▶ **EXERCISE TASK**
Put every line of the listing below into a Markdown table with the columns "Row" and "Line", numbering the rows and skipping blank lines.

▶ **MATERIAL PROVIDED**
—————

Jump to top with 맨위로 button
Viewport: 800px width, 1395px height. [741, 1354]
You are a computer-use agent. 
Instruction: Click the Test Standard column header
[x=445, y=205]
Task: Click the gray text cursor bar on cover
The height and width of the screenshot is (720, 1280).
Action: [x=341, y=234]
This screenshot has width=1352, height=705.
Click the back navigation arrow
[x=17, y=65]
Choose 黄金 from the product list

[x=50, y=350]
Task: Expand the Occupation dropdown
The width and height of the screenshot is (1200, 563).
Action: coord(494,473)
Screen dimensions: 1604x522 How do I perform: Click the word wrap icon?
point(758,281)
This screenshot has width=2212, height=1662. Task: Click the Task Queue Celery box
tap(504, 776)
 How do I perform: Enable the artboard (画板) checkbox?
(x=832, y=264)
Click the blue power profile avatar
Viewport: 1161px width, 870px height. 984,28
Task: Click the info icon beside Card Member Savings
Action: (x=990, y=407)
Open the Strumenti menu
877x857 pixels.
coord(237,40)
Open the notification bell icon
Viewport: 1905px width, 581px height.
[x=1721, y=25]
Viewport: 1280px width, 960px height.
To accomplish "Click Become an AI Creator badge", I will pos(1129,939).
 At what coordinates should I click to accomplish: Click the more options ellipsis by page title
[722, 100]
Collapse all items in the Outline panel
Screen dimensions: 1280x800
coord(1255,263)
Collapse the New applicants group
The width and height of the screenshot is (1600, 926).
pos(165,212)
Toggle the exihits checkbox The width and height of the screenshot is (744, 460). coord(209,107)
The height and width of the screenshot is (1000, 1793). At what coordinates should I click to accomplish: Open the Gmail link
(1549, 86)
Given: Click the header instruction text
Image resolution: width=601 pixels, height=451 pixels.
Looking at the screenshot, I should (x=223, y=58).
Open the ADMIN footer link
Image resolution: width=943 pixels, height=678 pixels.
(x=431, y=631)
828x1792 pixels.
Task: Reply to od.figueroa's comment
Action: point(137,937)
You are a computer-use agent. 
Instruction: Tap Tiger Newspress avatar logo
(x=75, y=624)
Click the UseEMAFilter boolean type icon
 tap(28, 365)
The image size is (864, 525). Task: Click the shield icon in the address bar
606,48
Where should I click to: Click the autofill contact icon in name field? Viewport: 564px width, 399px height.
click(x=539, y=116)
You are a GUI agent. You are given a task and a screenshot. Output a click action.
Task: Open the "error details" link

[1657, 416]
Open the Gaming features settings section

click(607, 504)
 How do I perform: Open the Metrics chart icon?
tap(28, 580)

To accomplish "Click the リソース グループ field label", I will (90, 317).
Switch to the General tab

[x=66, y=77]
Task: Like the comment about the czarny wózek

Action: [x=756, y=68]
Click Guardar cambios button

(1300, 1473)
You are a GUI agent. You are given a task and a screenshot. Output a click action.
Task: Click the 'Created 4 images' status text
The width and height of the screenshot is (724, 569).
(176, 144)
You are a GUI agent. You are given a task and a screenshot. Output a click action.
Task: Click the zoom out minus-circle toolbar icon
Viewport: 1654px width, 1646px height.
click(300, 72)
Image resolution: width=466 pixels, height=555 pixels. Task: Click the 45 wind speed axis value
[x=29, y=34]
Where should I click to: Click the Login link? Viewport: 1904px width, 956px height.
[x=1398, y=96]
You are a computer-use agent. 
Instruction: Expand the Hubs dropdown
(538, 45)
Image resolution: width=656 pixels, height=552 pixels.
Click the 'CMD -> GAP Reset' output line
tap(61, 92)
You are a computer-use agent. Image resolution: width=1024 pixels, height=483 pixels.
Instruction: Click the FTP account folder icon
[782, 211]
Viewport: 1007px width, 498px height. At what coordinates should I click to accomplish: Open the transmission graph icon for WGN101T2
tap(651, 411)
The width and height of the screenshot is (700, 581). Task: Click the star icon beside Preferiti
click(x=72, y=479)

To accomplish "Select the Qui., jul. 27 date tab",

—————

▶ **WRITTEN REPLY**
| Row | Line |
|---|---|
| 1 | Jump to top with 맨위로 button |
| 2 | Viewport: 800px width, 1395px height. [741, 1354] |
| 3 | You are a computer-use agent.  |
| 4 | Instruction: Click the Test Standard column header |
| 5 | [x=445, y=205] |
| 6 | Task: Click the gray text cursor bar on cover |
| 7 | The height and width of the screenshot is (720, 1280). |
| 8 | Action: [x=341, y=234] |
| 9 | This screenshot has width=1352, height=705. |
| 10 | Click the back navigation arrow |
| 11 | [x=17, y=65] |
| 12 | Choose 黄金 from the product list |
| 13 | [x=50, y=350] |
| 14 | Task: Expand the Occupation dropdown |
| 15 | The width and height of the screenshot is (1200, 563). |
| 16 | Action: coord(494,473) |
| 17 | Screen dimensions: 1604x522 How do I perform: Click the word wrap icon? |
| 18 | point(758,281) |
| 19 | This screenshot has width=2212, height=1662. Task: Click the Task Queue Celery box |
| 20 | tap(504, 776) |
| 21 |  How do I perform: Enable the artboard (画板) checkbox? |
| 22 | (x=832, y=264) |
| 23 | Click the blue power profile avatar |
| 24 | Viewport: 1161px width, 870px height. 984,28 |
| 25 | Task: Click the info icon beside Card Member Savings |
| 26 | Action: (x=990, y=407) |
| 27 | Open the Strumenti menu |
| 28 | 877x857 pixels. |
| 29 | coord(237,40) |
| 30 | Open the notification bell icon |
| 31 | Viewport: 1905px width, 581px height. |
| 32 | [x=1721, y=25] |
| 33 | Viewport: 1280px width, 960px height. |
| 34 | To accomplish "Click Become an AI Creator badge", I will pos(1129,939). |
| 35 |  At what coordinates should I click to accomplish: Click the more options ellipsis by page title |
| 36 | [722, 100] |
| 37 | Collapse all items in the Outline panel |
| 38 | Screen dimensions: 1280x800 |
| 39 | coord(1255,263) |
| 40 | Collapse the New applicants group |
| 41 | The width and height of the screenshot is (1600, 926). |
| 42 | pos(165,212) |
| 43 | Toggle the exihits checkbox The width and height of the screenshot is (744, 460). coord(209,107) |
| 44 | The height and width of the screenshot is (1000, 1793). At what coordinates should I click to accomplish: Open the Gmail link |
| 45 | (1549, 86) |
| 46 | Given: Click the header instruction text |
| 47 | Image resolution: width=601 pixels, height=451 pixels. |
| 48 | Looking at the screenshot, I should (x=223, y=58). |
| 49 | Open the ADMIN footer link |
| 50 | Image resolution: width=943 pixels, height=678 pixels. |
| 51 | (x=431, y=631) |
| 52 | 828x1792 pixels. |
| 53 | Task: Reply to od.figueroa's comment |
| 54 | Action: point(137,937) |
| 55 | You are a computer-use agent.  |
| 56 | Instruction: Tap Tiger Newspress avatar logo |
| 57 | (x=75, y=624) |
| 58 | Click the UseEMAFilter boolean type icon |
| 59 |  tap(28, 365) |
| 60 | The image size is (864, 525). Task: Click the shield icon in the address bar |
| 61 | 606,48 |
| 62 | Where should I click to: Click the autofill contact icon in name field? Viewport: 564px width, 399px height. |
| 63 | click(x=539, y=116) |
| 64 | You are a GUI agent. You are given a task and a screenshot. Output a click action. |
| 65 | Task: Open the "error details" link |
| 66 | [1657, 416] |
| 67 | Open the Gaming features settings section |
| 68 | click(607, 504) |
| 69 |  How do I perform: Open the Metrics chart icon? |
| 70 | tap(28, 580) |
| 71 | To accomplish "Click the リソース グループ field label", I will (90, 317). |
| 72 | Switch to the General tab |
| 73 | [x=66, y=77] |
| 74 | Task: Like the comment about the czarny wózek |
| 75 | Action: [x=756, y=68] |
| 76 | Click Guardar cambios button |
| 77 | (1300, 1473) |
| 78 | You are a GUI agent. You are given a task and a screenshot. Output a click action. |
| 79 | Task: Click the 'Created 4 images' status text |
| 80 | The width and height of the screenshot is (724, 569). |
| 81 | (176, 144) |
| 82 | You are a GUI agent. You are given a task and a screenshot. Output a click action. |
| 83 | Task: Click the zoom out minus-circle toolbar icon |
| 84 | Viewport: 1654px width, 1646px height. |
| 85 | click(300, 72) |
| 86 | Image resolution: width=466 pixels, height=555 pixels. Task: Click the 45 wind speed axis value |
| 87 | [x=29, y=34] |
| 88 | Where should I click to: Click the Login link? Viewport: 1904px width, 956px height. |
| 89 | [x=1398, y=96] |
| 90 | You are a computer-use agent.  |
| 91 | Instruction: Expand the Hubs dropdown |
| 92 | (538, 45) |
| 93 | Image resolution: width=656 pixels, height=552 pixels. |
| 94 | Click the 'CMD -> GAP Reset' output line |
| 95 | tap(61, 92) |
| 96 | You are a computer-use agent. Image resolution: width=1024 pixels, height=483 pixels. |
| 97 | Instruction: Click the FTP account folder icon |
| 98 | [782, 211] |
| 99 | Viewport: 1007px width, 498px height. At what coordinates should I click to accomplish: Open the transmission graph icon for WGN101T2 |
| 100 | tap(651, 411) |
| 101 | The width and height of the screenshot is (700, 581). Task: Click the star icon beside Preferiti |
| 102 | click(x=72, y=479) |
| 103 | To accomplish "Select the Qui., jul. 27 date tab", |